YANGIN ALARMI VE MERDİVEN EKSİKLİĞİ TARTIŞMA YARATTI
Otel personelinden Neçirvan Öner ve Halil Gümüş, yangın sırasında yaşadıklarını anlatarak otelin yangına karşı hazırlıksızlığını eleştirdi. Öner, “Düzgün bir yangın merdiveni yok, katlarda yangın tüpü yok, yangın alarmları çalışmıyor. Bu eksiklikler büyük kayıplara yol açtı” dedi.
"İNSANLARIN 'KURTARIN BENİ' DEMEKTEN BAŞKA HİÇBİR ÇARESİ YOKTU"
Halil Gümüş ise, ahşap bir binada yangın alarmının kritik önemine dikkat çekerek, “Alarm olsaydı bu kadar insan vefat etmezdi. Dumandan ölenlerin yanında korkudan kendini aşağı atanlar da oldu” ifadelerini kullandı. Gümüş de gece uyandıktan sonra çalışma arkadaşlarıyla oteldeki yangına ilk müdahaleyi kendilerinin yaptığını anlattı. Gümüş, "Çığlık sesleriyle uyandım. Aslında o sesler hala kulağımda çınlıyor. İnsanların 'Kurtarın beni' demekten başka hiçbir çaresi yoktu" dedi.

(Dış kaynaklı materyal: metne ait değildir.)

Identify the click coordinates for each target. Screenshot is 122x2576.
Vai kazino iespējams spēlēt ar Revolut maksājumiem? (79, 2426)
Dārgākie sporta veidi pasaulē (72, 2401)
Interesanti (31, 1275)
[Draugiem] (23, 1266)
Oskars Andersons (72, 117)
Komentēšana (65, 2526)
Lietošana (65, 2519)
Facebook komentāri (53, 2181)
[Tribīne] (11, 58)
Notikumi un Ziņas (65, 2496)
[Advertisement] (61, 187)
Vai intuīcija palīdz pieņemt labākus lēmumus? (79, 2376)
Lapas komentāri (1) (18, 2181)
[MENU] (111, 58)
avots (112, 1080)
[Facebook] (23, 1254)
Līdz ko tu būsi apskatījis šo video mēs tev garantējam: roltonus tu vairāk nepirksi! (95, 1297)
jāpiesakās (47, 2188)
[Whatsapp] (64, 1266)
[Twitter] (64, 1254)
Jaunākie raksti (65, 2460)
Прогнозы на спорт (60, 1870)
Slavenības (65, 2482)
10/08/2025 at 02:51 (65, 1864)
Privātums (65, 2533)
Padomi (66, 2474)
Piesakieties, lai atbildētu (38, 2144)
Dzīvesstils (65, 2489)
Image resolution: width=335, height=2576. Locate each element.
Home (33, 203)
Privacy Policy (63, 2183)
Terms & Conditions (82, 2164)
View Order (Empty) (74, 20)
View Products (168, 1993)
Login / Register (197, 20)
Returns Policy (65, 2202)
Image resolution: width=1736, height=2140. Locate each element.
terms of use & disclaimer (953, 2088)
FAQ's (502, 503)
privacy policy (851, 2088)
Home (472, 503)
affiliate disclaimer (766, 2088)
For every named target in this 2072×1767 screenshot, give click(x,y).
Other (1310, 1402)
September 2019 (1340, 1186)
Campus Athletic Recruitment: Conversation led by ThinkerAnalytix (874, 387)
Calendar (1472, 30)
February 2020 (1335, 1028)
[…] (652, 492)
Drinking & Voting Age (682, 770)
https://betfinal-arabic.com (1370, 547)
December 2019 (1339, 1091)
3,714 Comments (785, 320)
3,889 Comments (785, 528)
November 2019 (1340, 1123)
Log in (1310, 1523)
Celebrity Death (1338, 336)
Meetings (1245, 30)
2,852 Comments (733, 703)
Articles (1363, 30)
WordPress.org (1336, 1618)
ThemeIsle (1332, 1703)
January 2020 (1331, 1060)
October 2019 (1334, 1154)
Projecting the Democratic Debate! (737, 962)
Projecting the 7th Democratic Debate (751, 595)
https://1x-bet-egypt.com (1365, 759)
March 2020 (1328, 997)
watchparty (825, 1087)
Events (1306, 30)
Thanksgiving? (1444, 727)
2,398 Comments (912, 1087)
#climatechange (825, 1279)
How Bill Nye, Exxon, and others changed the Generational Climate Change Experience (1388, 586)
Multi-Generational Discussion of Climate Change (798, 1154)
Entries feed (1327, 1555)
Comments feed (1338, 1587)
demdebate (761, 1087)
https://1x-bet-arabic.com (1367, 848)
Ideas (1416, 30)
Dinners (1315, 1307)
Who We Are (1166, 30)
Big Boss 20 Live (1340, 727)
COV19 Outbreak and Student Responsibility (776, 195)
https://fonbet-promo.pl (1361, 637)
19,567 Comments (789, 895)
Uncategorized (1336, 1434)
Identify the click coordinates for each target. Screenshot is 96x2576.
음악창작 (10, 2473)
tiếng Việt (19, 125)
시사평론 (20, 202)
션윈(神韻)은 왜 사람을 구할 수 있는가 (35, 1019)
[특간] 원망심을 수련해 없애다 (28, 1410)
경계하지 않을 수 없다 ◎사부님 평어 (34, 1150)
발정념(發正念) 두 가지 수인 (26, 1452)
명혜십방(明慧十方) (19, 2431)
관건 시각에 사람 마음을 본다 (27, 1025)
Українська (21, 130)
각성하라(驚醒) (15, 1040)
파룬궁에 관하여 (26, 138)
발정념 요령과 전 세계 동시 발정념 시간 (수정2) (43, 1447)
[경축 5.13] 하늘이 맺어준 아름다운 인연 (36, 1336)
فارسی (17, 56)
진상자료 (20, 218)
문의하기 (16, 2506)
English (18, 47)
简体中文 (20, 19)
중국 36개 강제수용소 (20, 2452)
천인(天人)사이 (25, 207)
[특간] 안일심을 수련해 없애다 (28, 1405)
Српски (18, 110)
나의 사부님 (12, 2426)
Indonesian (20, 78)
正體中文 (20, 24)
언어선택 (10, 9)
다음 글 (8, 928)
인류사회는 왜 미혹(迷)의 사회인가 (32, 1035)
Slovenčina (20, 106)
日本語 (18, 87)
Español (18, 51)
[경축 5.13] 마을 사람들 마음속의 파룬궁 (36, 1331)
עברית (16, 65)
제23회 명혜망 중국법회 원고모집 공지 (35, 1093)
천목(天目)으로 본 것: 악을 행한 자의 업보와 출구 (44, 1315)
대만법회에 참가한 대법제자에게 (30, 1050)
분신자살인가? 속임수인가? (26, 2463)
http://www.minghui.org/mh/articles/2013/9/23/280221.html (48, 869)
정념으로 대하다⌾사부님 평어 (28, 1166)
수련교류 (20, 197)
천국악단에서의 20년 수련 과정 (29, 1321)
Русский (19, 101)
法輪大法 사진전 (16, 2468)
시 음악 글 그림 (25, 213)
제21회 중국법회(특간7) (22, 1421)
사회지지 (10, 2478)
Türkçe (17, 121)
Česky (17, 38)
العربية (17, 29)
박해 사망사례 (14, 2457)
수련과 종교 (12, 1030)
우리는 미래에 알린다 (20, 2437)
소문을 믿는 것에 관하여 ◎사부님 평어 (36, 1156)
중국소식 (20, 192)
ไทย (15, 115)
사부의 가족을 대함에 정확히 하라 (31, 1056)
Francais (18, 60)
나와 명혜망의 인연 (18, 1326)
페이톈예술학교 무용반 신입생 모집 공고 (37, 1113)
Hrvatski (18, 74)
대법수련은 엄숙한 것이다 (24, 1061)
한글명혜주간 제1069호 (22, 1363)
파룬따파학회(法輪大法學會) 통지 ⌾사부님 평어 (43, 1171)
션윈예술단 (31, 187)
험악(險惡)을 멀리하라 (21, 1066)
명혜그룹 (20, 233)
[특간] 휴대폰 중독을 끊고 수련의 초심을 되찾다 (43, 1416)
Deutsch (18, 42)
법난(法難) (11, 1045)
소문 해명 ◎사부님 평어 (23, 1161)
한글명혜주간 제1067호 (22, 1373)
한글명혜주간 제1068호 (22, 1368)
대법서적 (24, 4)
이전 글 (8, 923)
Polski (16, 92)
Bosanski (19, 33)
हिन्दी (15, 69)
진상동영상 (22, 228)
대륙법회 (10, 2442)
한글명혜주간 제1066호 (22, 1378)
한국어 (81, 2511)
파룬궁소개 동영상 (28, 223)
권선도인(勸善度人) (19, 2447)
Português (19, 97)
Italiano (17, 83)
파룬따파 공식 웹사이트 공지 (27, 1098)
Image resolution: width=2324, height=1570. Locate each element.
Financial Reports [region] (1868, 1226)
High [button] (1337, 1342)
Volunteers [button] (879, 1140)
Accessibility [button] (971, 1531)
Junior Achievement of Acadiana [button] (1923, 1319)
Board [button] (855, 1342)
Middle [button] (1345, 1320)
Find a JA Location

Buldukları merdivenlerle konukları tahliye etmeye başladıklarını dile getiren Gümüş, "Üst katlardan tahliyeyi yapamadık çünkü bu bizim için çok zordu. Yorgan açmaya başladık. Atlamak isteyenler oldu, kendi imkanlarımızla atlamayı önlemeyi denedik. Çünkü 3 yaşındaki çocuk sallandırılıyordu, dumana maruz kaldı. İki ekibe bölünerek kendi imkanlarımızla müdahaleye başladık. Yaklaşık 25 kişi kurtardık" ifadelerini kullandı.
"YANGIN ALARMI OLSA BU KADAR İNSAN VEFAT ETMEZDİ"
İtfaiye gelene kadar arkadaşlarıyla konukları kurtarmaya çalıştıklarını anlatan otel personeli Kemal Gümüş ise o anlara ilişkin, "Birçok kişi kurtulmak için atladı. Bir hemşire arkadaşımız vardı, rahmetli oldu. Allah rahmet eylesin. Yangından korkup kendini aşağı attı" diye konuştu.
Yangının çok geç fark edildiğini söyleyen Gümüş, "Ahşap bir bina. Yangın alarmı olsa bu kadar insan vefat etmezdi. Yani var ama çalışmıyor. Hani insanların çoğu zaten dumandan öldü. Dumandan ölmeyenler aşağı atladı. Korkudan aşağı atladılar zaten" açıklamasında bulundu.
"DÜZGÜN YANGIN MERDİVENİ YOK, KATLARDA YANGIN TÜPLERİ YOK"
Otelde temizlik görevlisi olarak çalışan Neçirvan Öner de otelin giriş kapısını göstererek, şunları kaydetti:
"Yüzüme bir maske aldım, maskeyi ıslatıp içeri girdim. Çocuk sesleri geliyordu. Yanıma 2 çocuk aldım. Çocukların ailesine de arkamdan ışık tutarak, 'Beni takip edin' dedim. 2,5-3 dakika ben o dumanın içinde kaldım. Dışarı çıktığımda aileyi direkt ambulans görevlilerine teslim ettim. Sonra içeri tekrar gidip bakacaktım. Çünkü daha sesler geliyordu ilk kattan. Sonra benim başım dönmeye başladı. Fenalaştım, dışarı çıktım. Yan binaya geçtim. Biraz soluklanayım dedim. Dumandan zehirlenmişim. Arkadaşım gelmese, beni öyle fark etmese belki ben şu an burada yaşıyor olmayacaktım. Beni sırtına aldı, ambulansa taşıdı"
Otel içerisinde insanların dumandan yollarını bulamadıklarını, otelin arka yüzüne konumundan dolayı müdahale edilemediğini ve otelde yangına karşı alınan önlemlerin yetersiz olduğunu anlatan Öner, "Düzgün bir yangın merdiveni yok, katlarda yangın tüpleri yok, yangın alarmları çalışmıyor" dedi.
Öner, otelin en üst katında kalan bir misafirin kurtulma sürecine ilişkin yaşananları şu sözlerle dile getirdi:
"İtfaiyenin geldiğini söyledim, çarşafları ıslatıp kapının kenarlarına ve altına koymasını istedim. Hiçbir şekilde boşluk olmaması gerektiğini anlattım, adam dediğimi yaptı. Bugün hastanede bana, 'Ben yaşıyorsam bu canı sana borçluyum. Hiçbir önlem yoktu, benim çocuklarım olmasaydı ben de kendimi aşağı atacaktım' dedi. İtfaiye tarafından sepetle alındılar."